Il s’agit aussi et surtout d’un procédé choisi pour susciter une perte des repères narratifs, une constante dans l’œuvre du cinéaste depuis Perfect Blue. Le chaos onirique doit traverser l’écran, pénétrer l’assistance. Pour Satoshi Kon, le cinéma est, ultimement, l’art de l’illusion. Mais il double sa méthode narrative bien rodée d’une réflexion sur le regard, avec un travail sur le cadre très présent dans Paprika. Le premier cadre transgressé dans le film est évidemment celui, métaphorique, de la perception de la « réalité » onirique. Lorsque les rêves s’interpénètrent, voire lorsqu’ils envahissent ce que les protagonistes considèrent comme la réalité, les lois de la narration cinématographique sont mises à rude épreuve. Mais les cadres physiques eux-mêmes n’existent plus : un personnage, de par son seul regard, pénètre tout entier dans l’écran de son ordinateur ; Paprika passe de réalité en réalité en sautant dans les affiches sur les murs ; un cinéaste raté ne cesse de revivre en esprit un grand traumatisme, projeté sur un écran de cinéma, où il se projette en personnage idéalisé… Satoshi Kon voit indéniablement le cinéma comme un langage dont la fonction expressive doit être explicitement revendiquée. Il invite pour ce faire son auditoire à transcender les limites de l’écran de cinéma, cadre ultime. Dans l’univers de Satoshi Kon, le rêve-cinéma pénètre le réel, devient partie intégrante des références culturelles et morales de individus.

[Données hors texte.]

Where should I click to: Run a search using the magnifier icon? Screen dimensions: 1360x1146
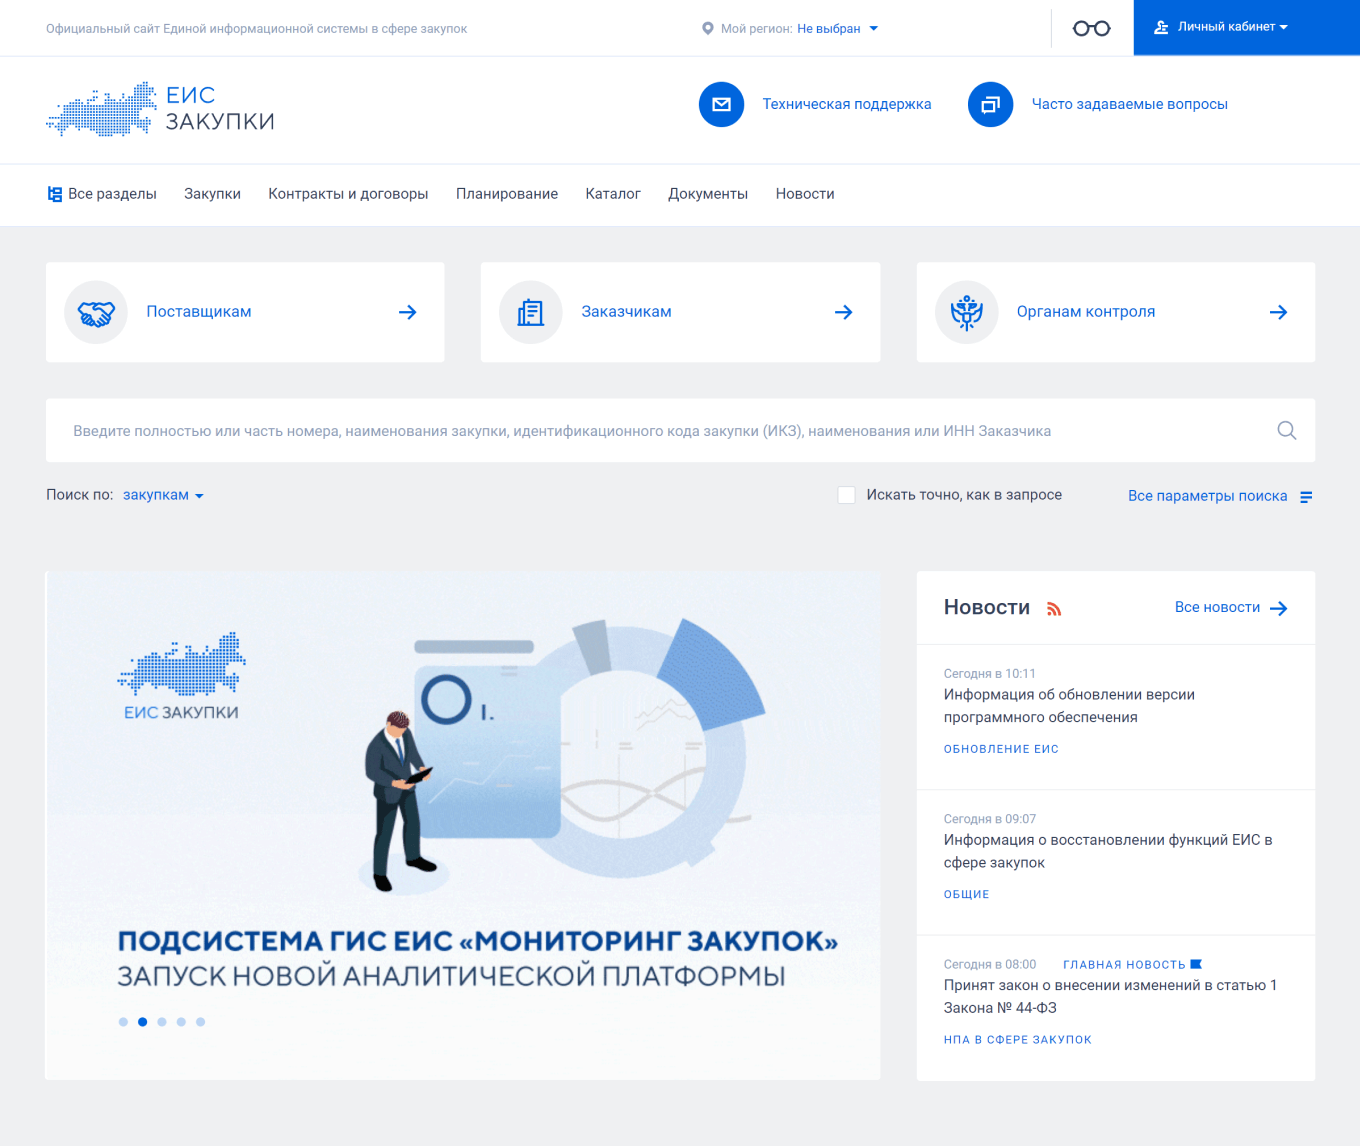(1287, 431)
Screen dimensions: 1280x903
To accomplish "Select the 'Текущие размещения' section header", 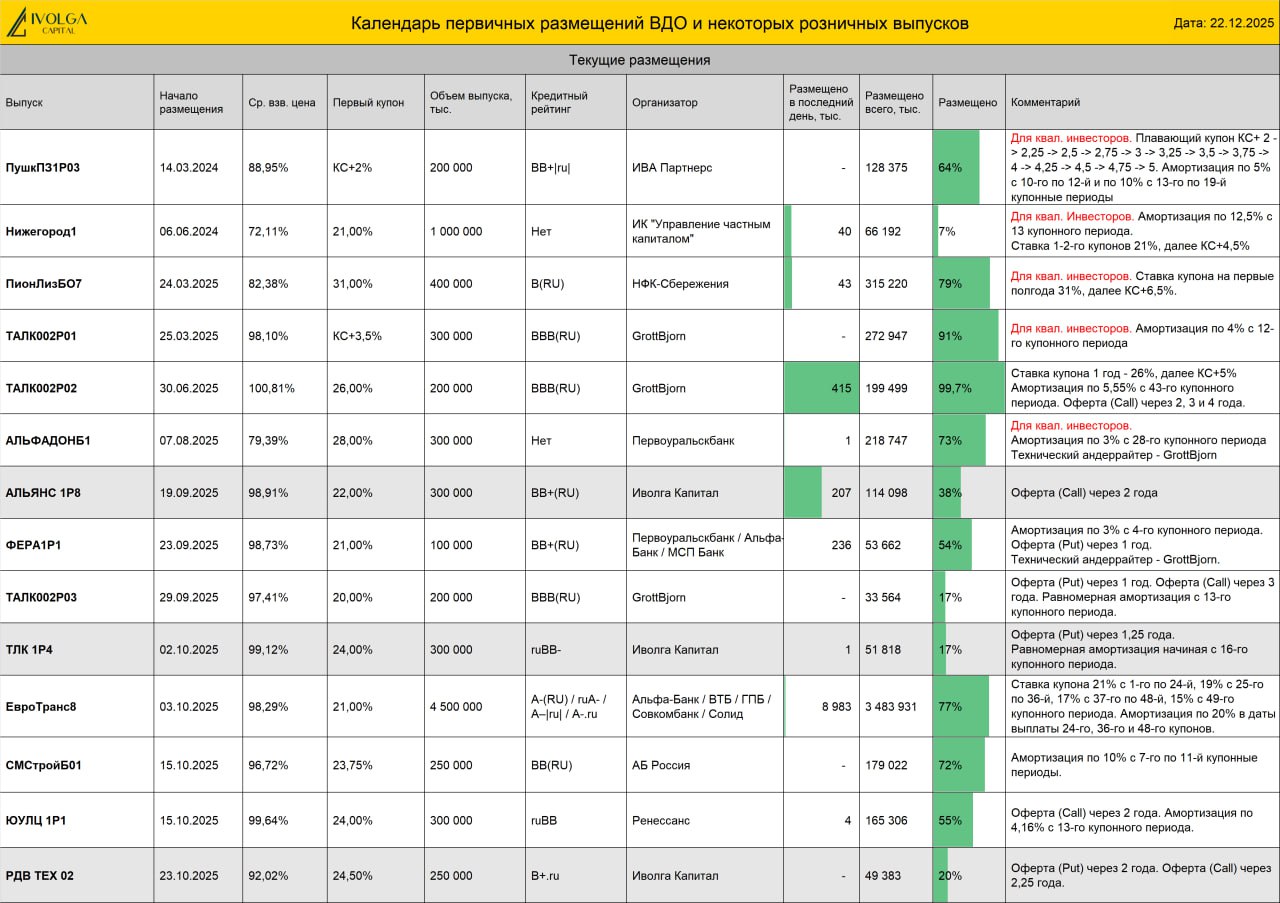I will (x=640, y=60).
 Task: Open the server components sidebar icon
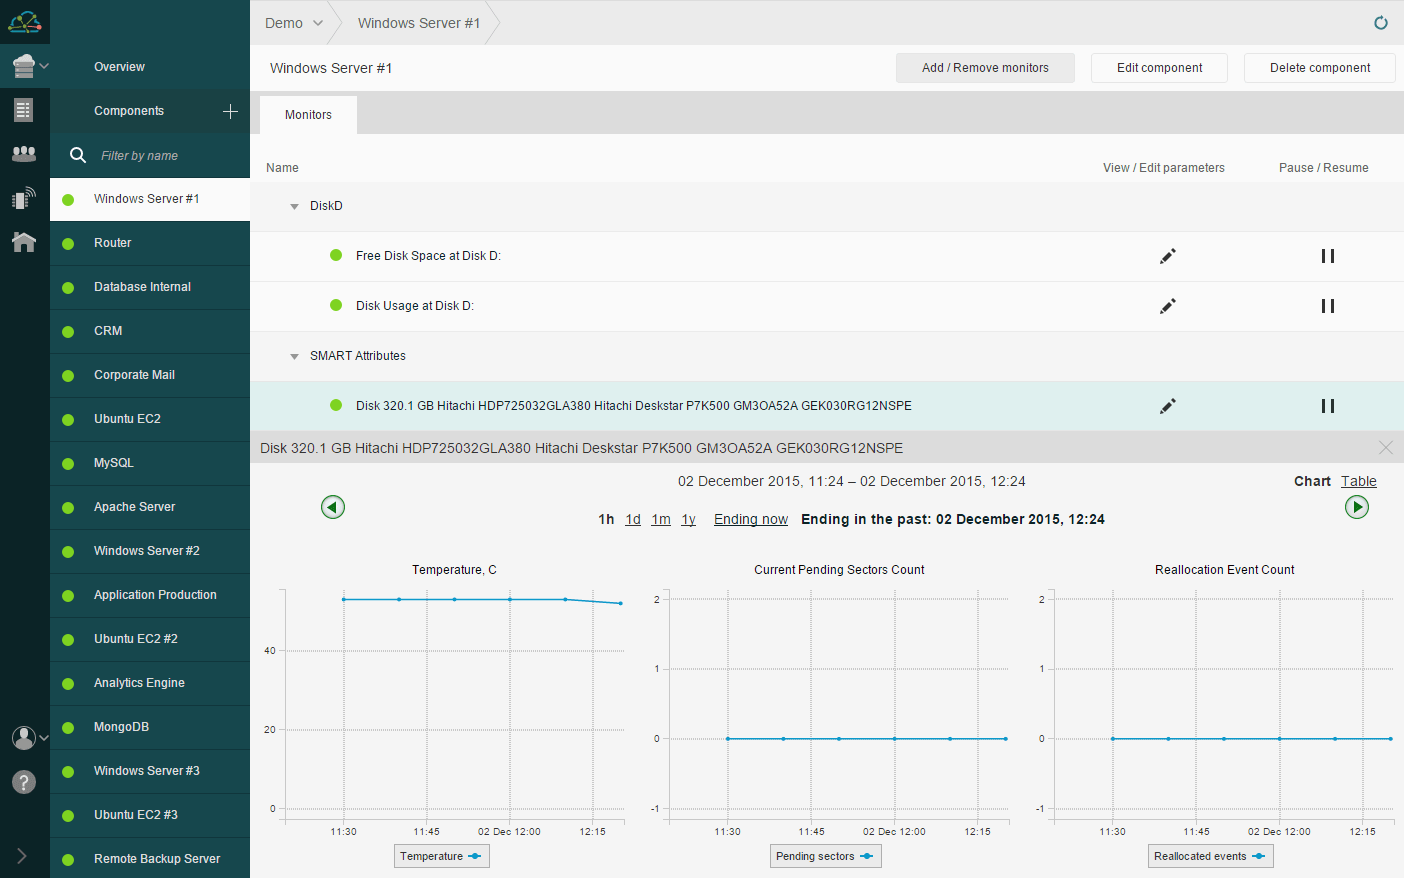(x=24, y=67)
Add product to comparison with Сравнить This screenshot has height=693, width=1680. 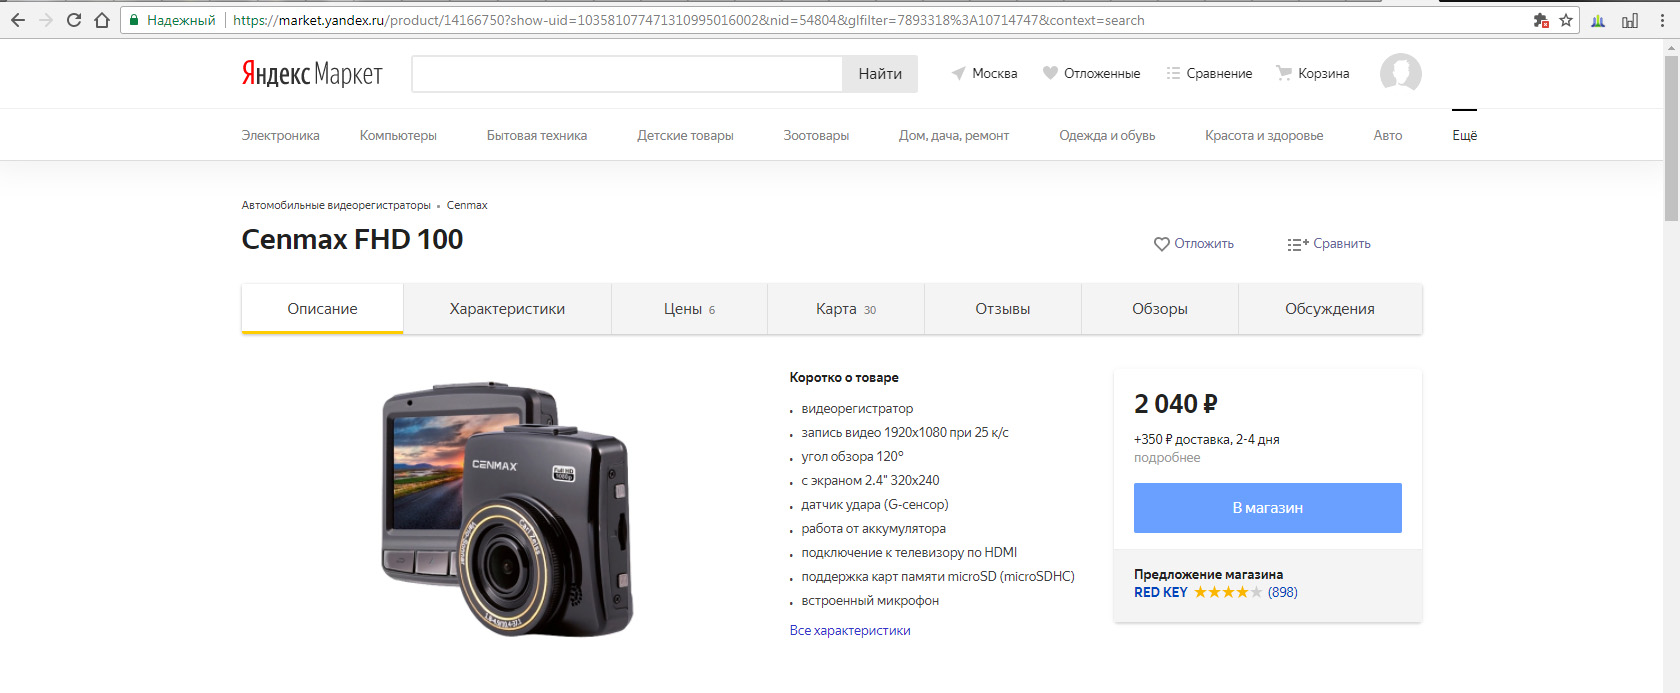pyautogui.click(x=1329, y=244)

Conte graphiquement flamboyant sur les rapports des individus à leurs rêves et à leurs espoirs, Paprika brasse une nuée de références, mais réussit le tour de force de ne jamais se perdre dans son labyrinthe de sens. Aussi abouti graphiquement que scénaristiquement, le film laisse présager d’un futur brillant pour Satoshi Kon. Il faut espérer que son retour sur les grands écrans contribuera à faire redécouvrir son œuvre cohérente et fascinante, et à la sortir du marché des DVD dans lequel elle est pour l’instant cantonnée dans nos contrées.